# Good low budget wireless surrounds?



## Mikeythai (Aug 23, 2010)

My friend is moving into a new house, and he is looking into building a home theater. One small problem is that running speaker wire to a pair of rear surrounds is a dealbreaker.

And he's cheap about buying electronics. Sigh.

I'm going to push him to buy something along the lines of the Onkyo 616. If he had that AVR would there be any decent options for him to get a pair of wireless surround speakers and transmitter/receiver? For $200-$300?


----------



## Andre (Feb 15, 2010)

Wireless is exactly WIRELESS...you still have to plug them in for Power or you are using batteries. Point him to a nice soundbar that emulates surround sound. Perhaps the Polk 6000 with the wireless sub.


----------



## Mikeythai (Aug 23, 2010)

Yes, I was thinking about that. Plus, just the wireless receivers look like they'd be too pricey.


----------



## mpompey (Jan 5, 2007)

I have yet to hear a wireless speaker that sounds as good as it's wired counterpart.

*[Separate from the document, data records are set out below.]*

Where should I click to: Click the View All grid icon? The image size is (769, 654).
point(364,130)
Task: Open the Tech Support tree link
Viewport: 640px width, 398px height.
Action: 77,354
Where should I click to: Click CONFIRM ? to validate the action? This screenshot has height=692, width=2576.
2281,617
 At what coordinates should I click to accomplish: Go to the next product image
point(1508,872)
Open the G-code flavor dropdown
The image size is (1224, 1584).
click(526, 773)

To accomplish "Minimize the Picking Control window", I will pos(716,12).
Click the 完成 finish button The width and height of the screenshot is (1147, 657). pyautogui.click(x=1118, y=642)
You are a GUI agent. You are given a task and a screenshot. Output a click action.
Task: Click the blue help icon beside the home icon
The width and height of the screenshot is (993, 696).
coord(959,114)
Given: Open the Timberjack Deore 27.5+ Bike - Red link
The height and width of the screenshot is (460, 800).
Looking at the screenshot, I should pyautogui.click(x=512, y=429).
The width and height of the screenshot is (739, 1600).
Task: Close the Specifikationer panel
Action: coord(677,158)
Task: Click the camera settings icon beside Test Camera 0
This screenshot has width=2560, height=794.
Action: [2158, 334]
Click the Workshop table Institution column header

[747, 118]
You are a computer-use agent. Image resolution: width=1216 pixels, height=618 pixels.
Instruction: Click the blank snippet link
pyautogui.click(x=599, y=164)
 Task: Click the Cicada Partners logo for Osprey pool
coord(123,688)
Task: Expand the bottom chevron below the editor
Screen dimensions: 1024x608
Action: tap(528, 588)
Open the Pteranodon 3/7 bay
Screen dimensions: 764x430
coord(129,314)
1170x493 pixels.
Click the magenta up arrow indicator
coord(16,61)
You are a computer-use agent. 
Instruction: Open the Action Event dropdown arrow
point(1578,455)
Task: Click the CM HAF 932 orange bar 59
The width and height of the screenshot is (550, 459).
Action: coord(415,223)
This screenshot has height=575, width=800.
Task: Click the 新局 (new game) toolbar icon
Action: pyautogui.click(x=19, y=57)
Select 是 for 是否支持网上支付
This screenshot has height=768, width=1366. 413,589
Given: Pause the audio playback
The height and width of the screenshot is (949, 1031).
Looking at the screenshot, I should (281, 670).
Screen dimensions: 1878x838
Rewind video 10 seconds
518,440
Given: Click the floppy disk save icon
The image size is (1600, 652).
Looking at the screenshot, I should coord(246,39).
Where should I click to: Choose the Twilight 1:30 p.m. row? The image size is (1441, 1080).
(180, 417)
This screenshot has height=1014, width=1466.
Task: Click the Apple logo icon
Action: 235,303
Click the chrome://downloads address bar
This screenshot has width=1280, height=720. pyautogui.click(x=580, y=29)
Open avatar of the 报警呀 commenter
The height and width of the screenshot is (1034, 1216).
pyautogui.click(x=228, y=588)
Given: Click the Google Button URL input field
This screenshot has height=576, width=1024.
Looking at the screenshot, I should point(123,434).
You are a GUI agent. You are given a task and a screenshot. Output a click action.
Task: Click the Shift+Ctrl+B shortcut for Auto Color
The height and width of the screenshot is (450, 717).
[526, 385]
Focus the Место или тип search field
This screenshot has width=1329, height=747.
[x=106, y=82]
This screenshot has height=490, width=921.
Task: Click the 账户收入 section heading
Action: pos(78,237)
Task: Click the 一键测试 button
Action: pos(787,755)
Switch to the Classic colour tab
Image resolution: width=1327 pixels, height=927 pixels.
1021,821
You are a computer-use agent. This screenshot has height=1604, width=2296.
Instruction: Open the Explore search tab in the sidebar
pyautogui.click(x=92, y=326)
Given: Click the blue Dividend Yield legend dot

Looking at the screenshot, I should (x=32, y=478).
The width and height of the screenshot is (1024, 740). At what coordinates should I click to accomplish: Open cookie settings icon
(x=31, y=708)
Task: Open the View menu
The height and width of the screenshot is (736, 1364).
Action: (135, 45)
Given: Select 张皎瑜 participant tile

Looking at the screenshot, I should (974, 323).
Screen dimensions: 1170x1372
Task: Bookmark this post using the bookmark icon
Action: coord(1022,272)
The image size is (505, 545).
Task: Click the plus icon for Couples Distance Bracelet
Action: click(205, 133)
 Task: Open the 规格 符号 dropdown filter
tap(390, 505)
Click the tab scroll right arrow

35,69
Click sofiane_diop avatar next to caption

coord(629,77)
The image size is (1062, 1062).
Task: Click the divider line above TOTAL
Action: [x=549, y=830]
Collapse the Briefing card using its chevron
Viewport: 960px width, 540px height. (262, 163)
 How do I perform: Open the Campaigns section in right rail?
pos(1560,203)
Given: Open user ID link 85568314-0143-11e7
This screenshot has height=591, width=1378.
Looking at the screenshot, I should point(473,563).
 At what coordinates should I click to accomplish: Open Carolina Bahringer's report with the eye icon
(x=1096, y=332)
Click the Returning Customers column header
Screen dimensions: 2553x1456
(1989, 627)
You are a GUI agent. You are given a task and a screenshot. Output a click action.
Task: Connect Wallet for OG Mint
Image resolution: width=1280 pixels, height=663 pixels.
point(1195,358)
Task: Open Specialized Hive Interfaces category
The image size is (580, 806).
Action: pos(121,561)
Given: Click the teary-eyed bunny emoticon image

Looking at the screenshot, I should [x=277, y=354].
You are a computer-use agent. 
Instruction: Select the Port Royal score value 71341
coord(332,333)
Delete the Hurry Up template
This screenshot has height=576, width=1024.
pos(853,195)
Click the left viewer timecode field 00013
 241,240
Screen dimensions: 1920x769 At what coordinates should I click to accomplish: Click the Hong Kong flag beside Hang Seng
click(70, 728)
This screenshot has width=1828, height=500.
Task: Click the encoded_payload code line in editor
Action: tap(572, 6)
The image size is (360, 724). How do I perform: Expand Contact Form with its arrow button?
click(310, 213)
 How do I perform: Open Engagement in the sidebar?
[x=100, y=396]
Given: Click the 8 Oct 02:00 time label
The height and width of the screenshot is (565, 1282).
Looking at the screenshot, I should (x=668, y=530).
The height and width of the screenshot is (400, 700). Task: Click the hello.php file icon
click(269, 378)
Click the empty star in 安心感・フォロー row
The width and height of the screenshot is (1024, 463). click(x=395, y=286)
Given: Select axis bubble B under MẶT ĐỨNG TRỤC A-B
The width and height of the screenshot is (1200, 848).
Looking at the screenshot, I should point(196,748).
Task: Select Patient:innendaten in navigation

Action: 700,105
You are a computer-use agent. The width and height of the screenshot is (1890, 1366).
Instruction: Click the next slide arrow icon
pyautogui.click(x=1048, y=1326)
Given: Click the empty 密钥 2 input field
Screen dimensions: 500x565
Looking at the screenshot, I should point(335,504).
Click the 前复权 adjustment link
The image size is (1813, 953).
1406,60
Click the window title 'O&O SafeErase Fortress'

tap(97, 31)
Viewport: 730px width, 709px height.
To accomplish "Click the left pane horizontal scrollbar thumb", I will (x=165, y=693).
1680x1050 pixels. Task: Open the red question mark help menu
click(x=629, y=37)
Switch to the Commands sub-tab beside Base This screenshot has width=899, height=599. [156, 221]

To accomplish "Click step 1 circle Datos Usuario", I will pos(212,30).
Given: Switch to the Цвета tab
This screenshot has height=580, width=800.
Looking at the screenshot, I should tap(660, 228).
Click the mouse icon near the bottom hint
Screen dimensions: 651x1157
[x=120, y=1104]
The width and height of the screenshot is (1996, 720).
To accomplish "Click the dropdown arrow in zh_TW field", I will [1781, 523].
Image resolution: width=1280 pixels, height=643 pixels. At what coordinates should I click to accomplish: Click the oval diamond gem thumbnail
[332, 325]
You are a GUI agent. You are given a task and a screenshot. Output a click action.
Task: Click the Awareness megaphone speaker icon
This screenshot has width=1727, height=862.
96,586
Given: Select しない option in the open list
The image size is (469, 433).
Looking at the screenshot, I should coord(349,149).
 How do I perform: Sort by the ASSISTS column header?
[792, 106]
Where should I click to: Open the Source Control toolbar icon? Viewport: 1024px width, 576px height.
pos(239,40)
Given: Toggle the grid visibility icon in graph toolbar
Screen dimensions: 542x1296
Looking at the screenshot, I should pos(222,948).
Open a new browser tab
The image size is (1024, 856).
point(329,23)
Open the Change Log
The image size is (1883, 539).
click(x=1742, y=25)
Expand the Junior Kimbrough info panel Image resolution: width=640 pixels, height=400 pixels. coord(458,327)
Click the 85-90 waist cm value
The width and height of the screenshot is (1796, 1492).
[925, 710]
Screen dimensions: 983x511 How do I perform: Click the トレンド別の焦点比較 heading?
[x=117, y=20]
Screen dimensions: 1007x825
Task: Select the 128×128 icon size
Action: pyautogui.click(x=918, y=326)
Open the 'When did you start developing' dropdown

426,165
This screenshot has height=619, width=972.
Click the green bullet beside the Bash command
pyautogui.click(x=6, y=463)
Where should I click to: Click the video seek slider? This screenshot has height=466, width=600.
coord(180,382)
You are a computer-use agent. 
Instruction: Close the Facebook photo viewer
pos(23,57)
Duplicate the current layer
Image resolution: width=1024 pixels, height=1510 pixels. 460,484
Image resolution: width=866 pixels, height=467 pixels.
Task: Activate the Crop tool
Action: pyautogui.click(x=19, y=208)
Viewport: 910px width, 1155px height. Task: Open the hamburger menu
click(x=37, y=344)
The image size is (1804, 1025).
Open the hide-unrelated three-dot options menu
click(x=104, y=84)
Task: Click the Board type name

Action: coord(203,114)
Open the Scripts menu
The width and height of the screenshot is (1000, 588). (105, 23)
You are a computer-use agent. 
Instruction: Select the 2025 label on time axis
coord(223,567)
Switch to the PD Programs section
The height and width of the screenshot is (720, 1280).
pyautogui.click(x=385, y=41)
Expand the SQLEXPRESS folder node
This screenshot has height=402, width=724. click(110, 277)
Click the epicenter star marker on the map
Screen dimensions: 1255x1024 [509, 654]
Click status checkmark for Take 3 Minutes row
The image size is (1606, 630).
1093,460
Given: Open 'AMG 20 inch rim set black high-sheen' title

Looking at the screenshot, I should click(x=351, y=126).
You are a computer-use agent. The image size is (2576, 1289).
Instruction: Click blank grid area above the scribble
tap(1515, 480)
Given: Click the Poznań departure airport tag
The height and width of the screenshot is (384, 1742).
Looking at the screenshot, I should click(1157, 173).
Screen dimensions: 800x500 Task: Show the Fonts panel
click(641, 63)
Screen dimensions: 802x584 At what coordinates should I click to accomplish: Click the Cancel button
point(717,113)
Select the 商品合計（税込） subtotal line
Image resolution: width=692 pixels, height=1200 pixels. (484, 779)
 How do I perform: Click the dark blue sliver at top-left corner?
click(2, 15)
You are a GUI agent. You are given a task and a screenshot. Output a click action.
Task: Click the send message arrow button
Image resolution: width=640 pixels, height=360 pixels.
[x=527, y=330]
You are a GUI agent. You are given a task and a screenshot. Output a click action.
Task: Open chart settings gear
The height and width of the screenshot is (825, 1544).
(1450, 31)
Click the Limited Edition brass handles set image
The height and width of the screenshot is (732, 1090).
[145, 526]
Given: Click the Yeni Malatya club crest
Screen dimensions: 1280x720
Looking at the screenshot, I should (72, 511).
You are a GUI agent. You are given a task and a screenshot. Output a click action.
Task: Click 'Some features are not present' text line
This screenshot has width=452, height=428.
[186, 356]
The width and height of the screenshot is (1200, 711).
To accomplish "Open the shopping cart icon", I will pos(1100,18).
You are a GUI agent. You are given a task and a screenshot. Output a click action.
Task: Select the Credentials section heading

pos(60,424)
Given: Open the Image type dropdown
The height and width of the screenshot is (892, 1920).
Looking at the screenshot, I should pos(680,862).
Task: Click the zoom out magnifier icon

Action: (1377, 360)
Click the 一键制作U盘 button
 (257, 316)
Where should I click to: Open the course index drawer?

Explain to your friend that a speaker is a machine and it is going to require energy. Wires can be hid and routed so they are not apparent. And if he balks, ask him the last time he noticed wires at his multiplex.


----------



## Mikeythai (Aug 23, 2010)

Indeed. I am a fan of keeping it simple. Unfortunately KISS sometimes requires twice as much work.

The funny thing is I was never a fan of the 'wireless speaker' idea. I now have a few good ideas to throw his way.


----------



## BruceW (Feb 5, 2013)

Bose Kit??


----------



## Andre (Feb 15, 2010)

:yikes: He said that word....:nono:


----------



## mpompey (Jan 5, 2007)

AAHHHH!


----------